TU‐G‐110‐08: Feasibility of Tissue Composition Measurement with Dual Energy Computed Tomography

Abstract

Purpose: To investigate the feasibility of tissue composition measurement with dual energy computed tomography as compositional information may help to better characterize suspicious lesions. Method and Materials: Simulations and experimental studies were performed for a flat panel dual energy dual kVp CT system. Simulations were performed to identify optimal beam energy combinations. A figure of merit (FOM) was used to determine the optimal dual energy signal to noise ratio with respect to mean glandular dose. Beam energies ranging from 40 to 140 kVp were simulated in 1 kVp increments.
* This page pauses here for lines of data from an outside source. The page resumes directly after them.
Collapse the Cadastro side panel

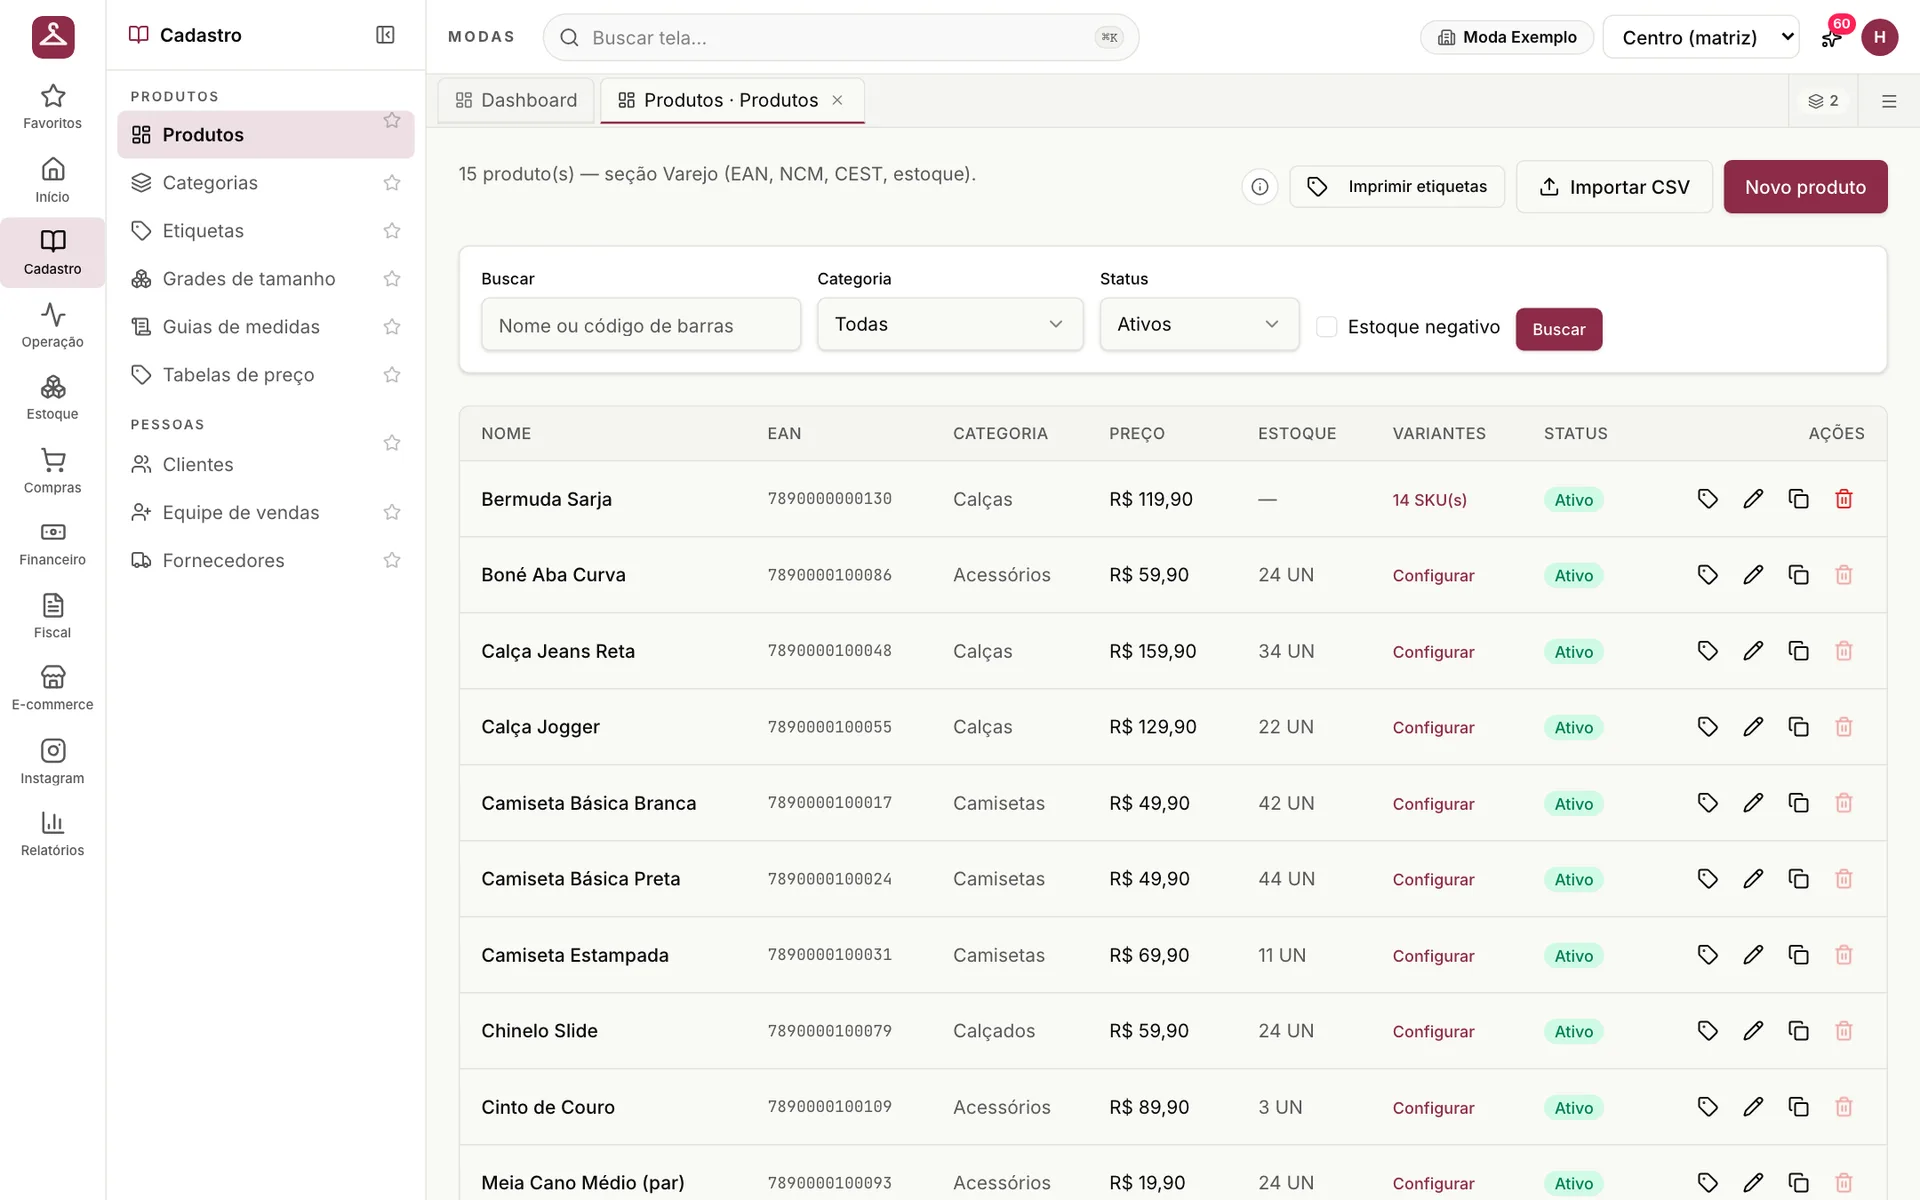tap(385, 35)
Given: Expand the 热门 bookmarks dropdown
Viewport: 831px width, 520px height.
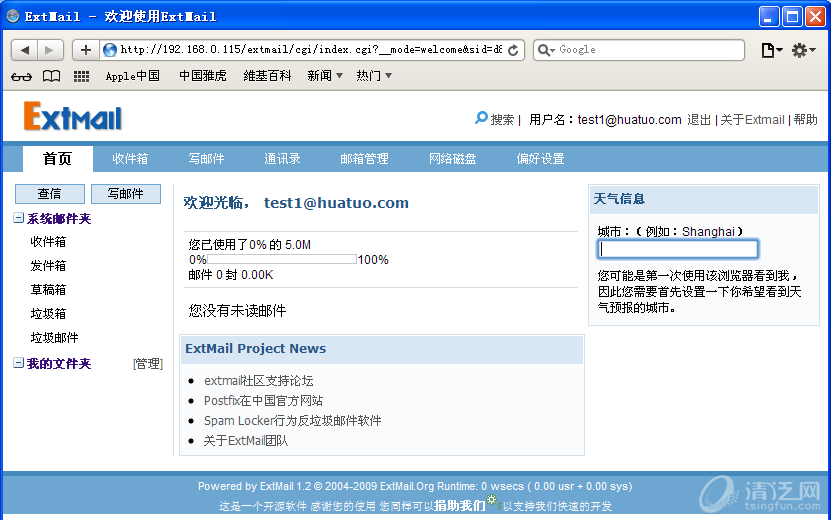Looking at the screenshot, I should (374, 76).
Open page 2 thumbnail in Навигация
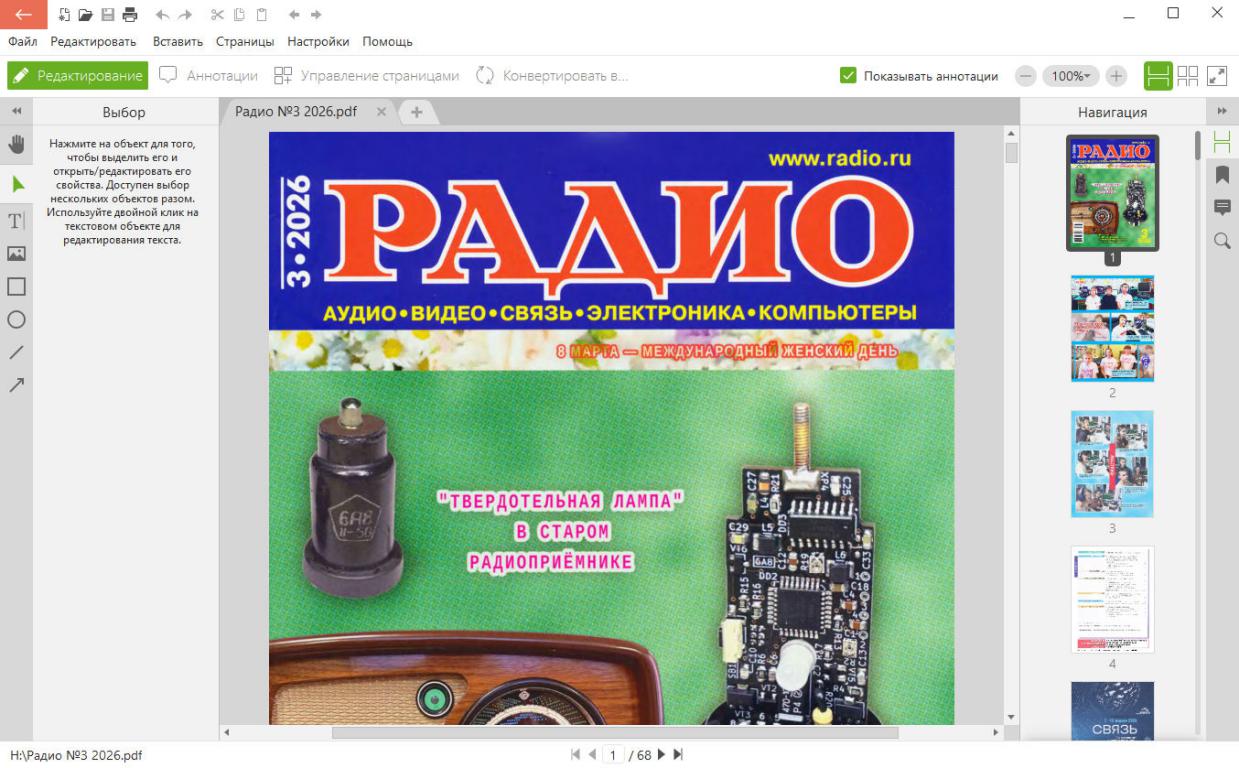The width and height of the screenshot is (1239, 768). tap(1112, 329)
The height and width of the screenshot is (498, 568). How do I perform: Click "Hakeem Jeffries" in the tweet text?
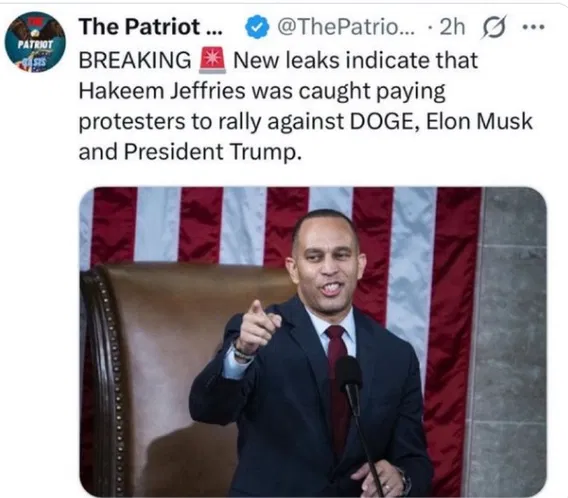coord(162,91)
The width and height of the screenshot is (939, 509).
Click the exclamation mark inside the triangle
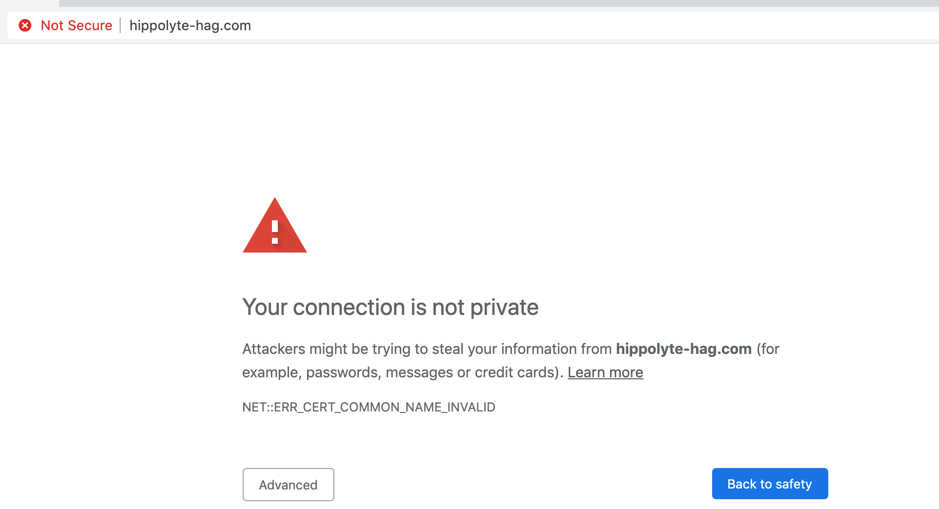coord(274,232)
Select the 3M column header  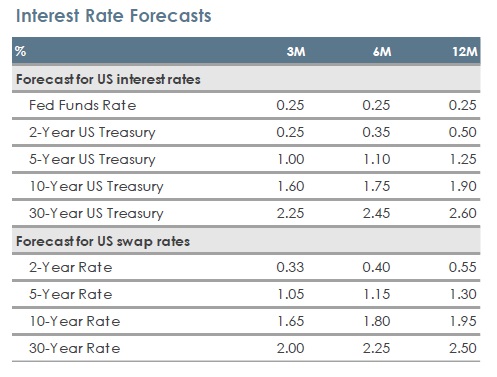tap(296, 52)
The distribution of dose between low and high energy images was simulated at intervals of 10%. An experimental calibration phantom of 3.175 cm in diameter was constructed from a polyoxymethylene plastic with cylindrical holes filled with water and oil. Similar size samples of pure adipose and lean bovine tissues were also prepared. The phantom and tissue samples were imaged with the dual energy CT system. The calibration phantom was used to estimate the water, lipid and protein contents of each tissue sample. Tissue composition results computed from images were compared to data from chemical analysis of prior tissue samples. Results: The predicted spectra from simulation which optimized the FOM were at beam energies of 40 kVp and 140 kVp with the mean glandular dose divided equally between each exposure. Given tube loading and system constraints, experimental beam energies for the dual kVp CT system were selected to be 50 kVp and 120 kVp. The percentage RMS errors of water, lipid and protein contents as compared to data from chemical analysis were 10.9% for the dual kVp technique. Conclusion: The results of this study suggest that the water, lipid, and protein content may be measured with dual energy CT with relatively good agreement. This might potentially be useful for characterizing suspicious lesions.